== SOURCE MATERIAL ==
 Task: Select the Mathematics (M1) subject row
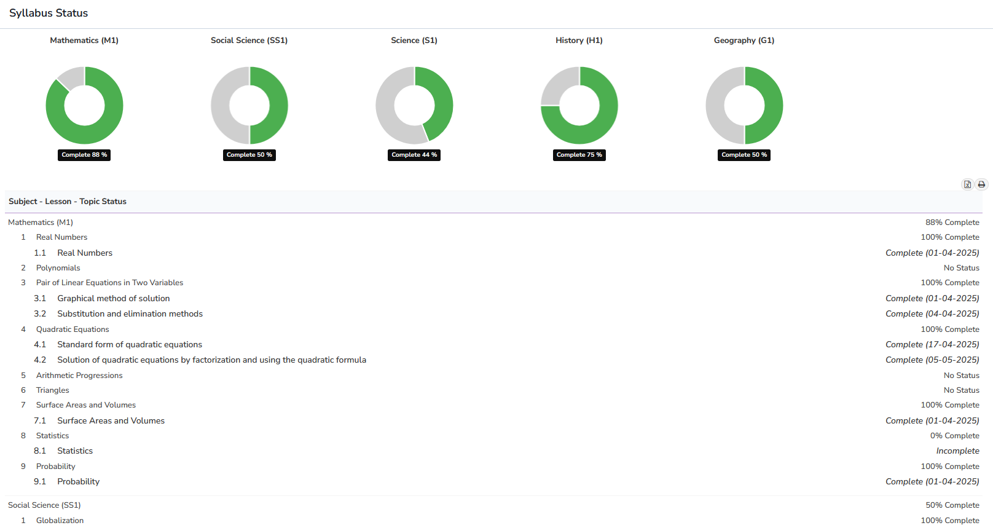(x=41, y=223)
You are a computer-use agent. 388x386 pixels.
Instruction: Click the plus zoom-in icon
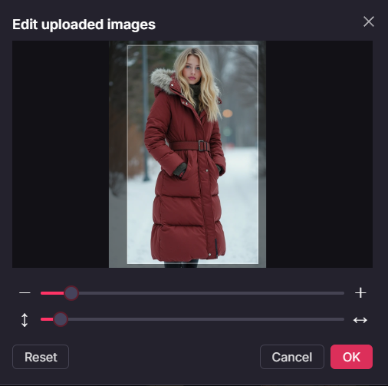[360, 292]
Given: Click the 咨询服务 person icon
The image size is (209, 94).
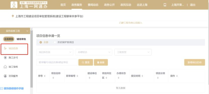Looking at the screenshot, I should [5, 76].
===
== SOURCE MATERIAL ==
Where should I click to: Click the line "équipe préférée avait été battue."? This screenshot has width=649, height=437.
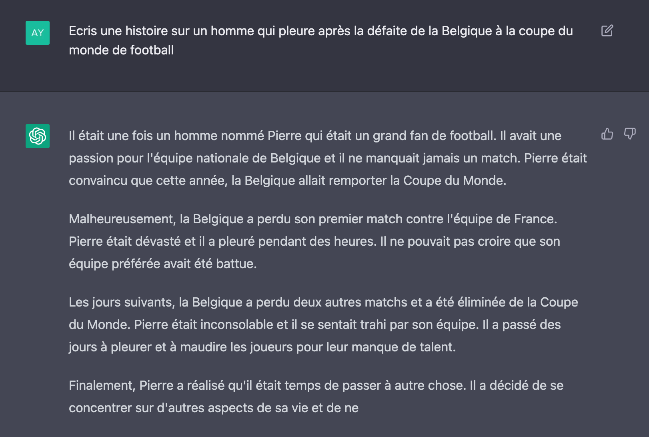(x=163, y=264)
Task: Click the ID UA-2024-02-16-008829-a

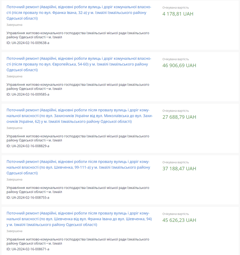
===
All that is wanted is the lines above between the one containing "Where should I" and the one containing "Task: Click the ID UA-2024-02-16-008829-a", inclusive, restated word for word, with pictures omitted.

▶ _FINISHED TASK_:
Where should I click to: Click the line "équipe préférée avait été battue."? This screenshot has width=649, height=437.
(x=163, y=264)
Task: Click the ID UA-2024-02-16-008829-a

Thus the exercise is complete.